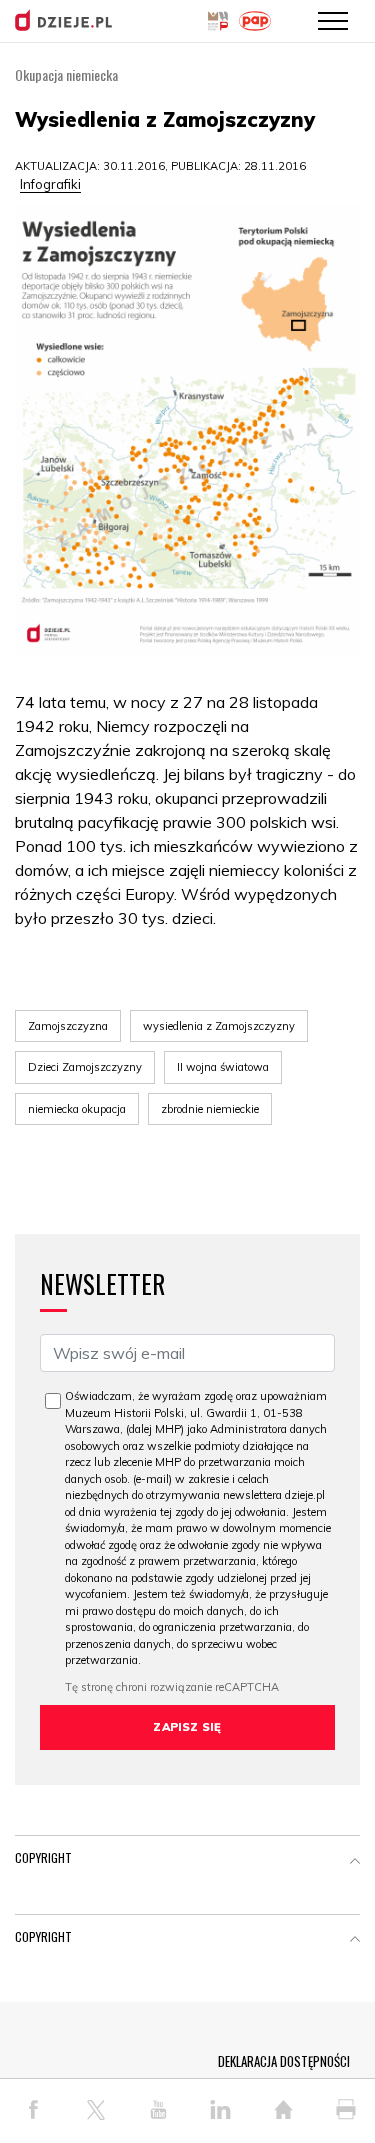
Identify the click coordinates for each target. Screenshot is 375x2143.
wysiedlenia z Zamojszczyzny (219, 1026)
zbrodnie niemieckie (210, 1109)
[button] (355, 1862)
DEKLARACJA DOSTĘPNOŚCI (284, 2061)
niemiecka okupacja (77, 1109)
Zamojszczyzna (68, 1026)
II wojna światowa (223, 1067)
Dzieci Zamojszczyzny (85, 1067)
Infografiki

### [WHAT THE TASK REQUIRES]
Pull out each of the rows above that contains the string "Zamojszczyzny". Matching is case-sensitive.

### [FULL SOLUTION]
wysiedlenia z Zamojszczyzny (219, 1026)
Dzieci Zamojszczyzny (85, 1067)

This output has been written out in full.